The reality of Kin is that most weekends are filled with so much activity that we are too exhausted to play a game or do a puzzle when we get home. Now that we are in rainy season it certainly rains – but rarely for more than an hour or two at a time, so there are no all day sit inside, noses pressed up against the glass, watching the rain and being bored moments here. Clearly there are no -22 degree days to keep us inside, and when it is 95+ we just get in the pool.
The last month has been no exception – and has, in fact, been busier than earlier months due to the holidays.
First came Halloween. The embassy (or really the CLO (“Community Liaison Officer”)) organized a trunk-or-treat party with games and cookie decorating after the candy grabbing was over. C (and we, if truth be told) had a blast.
There was no traditional door to door trick or treating, but I realized that we have never had a “traditional” Halloween with C. In our old neighborhood in Charlotte there was a Halloween Parade with dozens of small children dressed as princesses, pirates, ghosts and Cindy Lou Who (in the case of C) trailing along behind a fire truck, getting candy from neighbors standing on the street and ending up at the community center for a pizza party. In D.C. last year we did Halloween on the Hill and wandered around Capitol Hill with good friends. So Halloween in Kinshasa was really not that much different than in the U.S. for us.
The night of Halloween was Oktoberfest at the Symphonie Des Arts – so we left C with a babysitter and went out on the town to witness a large majority of the Kin expat community wearing dirndls and lederhosen made out of the local pagne cloth and dancing the night away to a band brought in from Germany. Schnitzel and sauerkraut – and dozens of other German dishes – were set out in a buffet and beer was flowing as it does only in October at German parties. And, to top of that night, we did the Conga in the Congo.
The next day we headed with a large group out to see the Bonobos – apes that are only found in Congo because they don’t like to swim and won’t cross the Congo River.

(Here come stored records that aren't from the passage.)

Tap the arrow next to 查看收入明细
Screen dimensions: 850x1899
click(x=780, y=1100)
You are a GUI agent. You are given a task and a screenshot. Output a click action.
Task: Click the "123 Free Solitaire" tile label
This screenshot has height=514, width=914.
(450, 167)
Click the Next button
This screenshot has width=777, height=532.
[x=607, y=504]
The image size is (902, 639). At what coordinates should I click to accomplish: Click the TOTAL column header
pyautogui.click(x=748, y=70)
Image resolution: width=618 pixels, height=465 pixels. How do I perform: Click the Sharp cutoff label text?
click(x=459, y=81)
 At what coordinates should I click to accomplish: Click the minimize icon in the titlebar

They are fascinating to watch – incredibly human-like – but their society, which is ruled by a female, apparently has the motto “make love, not war” and they are free to demonstrate that motto in actions rather than words. Luckily the children were more transfixed by the baby Bonobos than the “rumble in the jungle” going on at every turn and we escaped without having to answer any hard questions.

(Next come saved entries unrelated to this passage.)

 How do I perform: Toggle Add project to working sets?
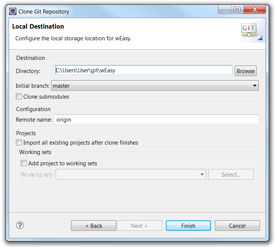pos(24,163)
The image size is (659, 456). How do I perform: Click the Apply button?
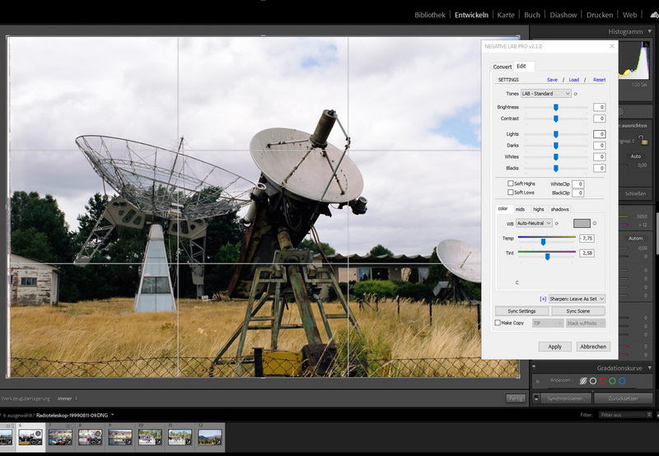point(554,347)
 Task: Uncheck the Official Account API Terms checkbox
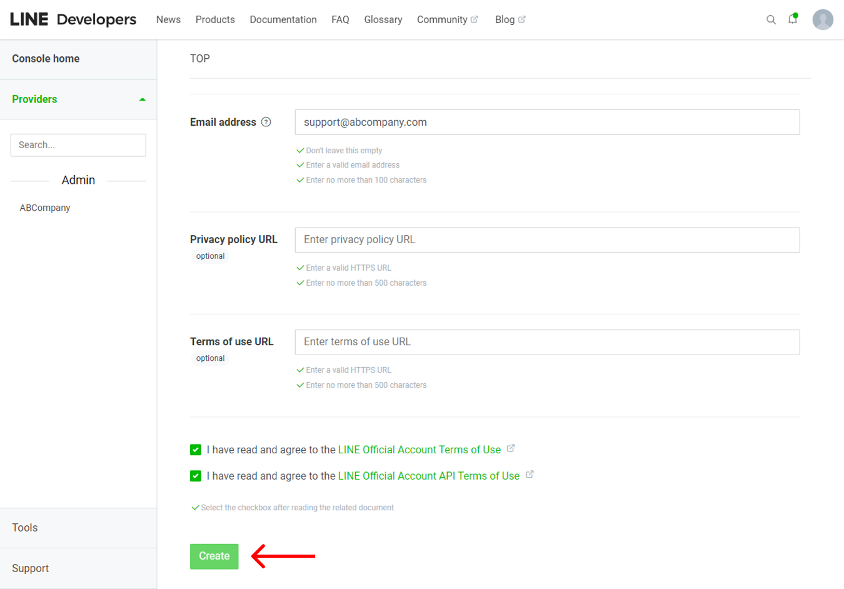(196, 476)
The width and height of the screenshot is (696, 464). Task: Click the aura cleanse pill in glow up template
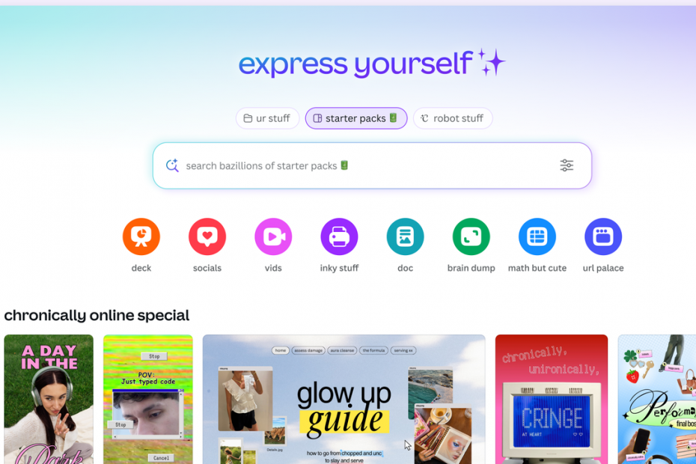click(x=342, y=350)
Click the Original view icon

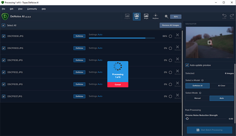pyautogui.click(x=127, y=16)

On Veterans Day the kids were in school, but the Embassy was closed, so about 40 people chartered a bus and took a tour of Kinshasa. We visited sites generally off limits, not only to us because of security, but to everyone, including the final resting place of Laurent Kabila (or “Papa Kabila” here), the father of the current president. Papa Kabila became president of the Congo in 1997 when he overthrew Mobutu Sese Seko (or just “Mobutu”), the dictator of the country for over 30 years, but Papa Kabila was assassinated only 4 years later in January 2001. His mausoleum is impressive, but is generally completely inaccessible. It was a rare insight into a city and country that is not generally a tourist destination in any sense of the word.
After that we had the Marine Corps Ball, then Thanksgiving at the Ambassador’s residence – with people in the community bringing their favorite side dishes. Two days after Thanksgiving was the “Kid Power” festival featuring almost a dozen bouncy houses which almost made C faint from excitement when she first saw them. This weekend we have a “Hail & Farewell” party on Friday (when the community welcomes the newest arrivals and says goodbye to the folks headed to their next tour) then C’s “Spectacle de Danse” on Saturday. On Sunday, as on all Sundays, we’ll have our weekly “cocktail hour” at the compound.
Through all this we have managed to have a couple of game nights with some good friends, and they have been everything I was hoping for and expecting – laughter, mingled with competition, while darkness closes in around us and the A/C glows in the background.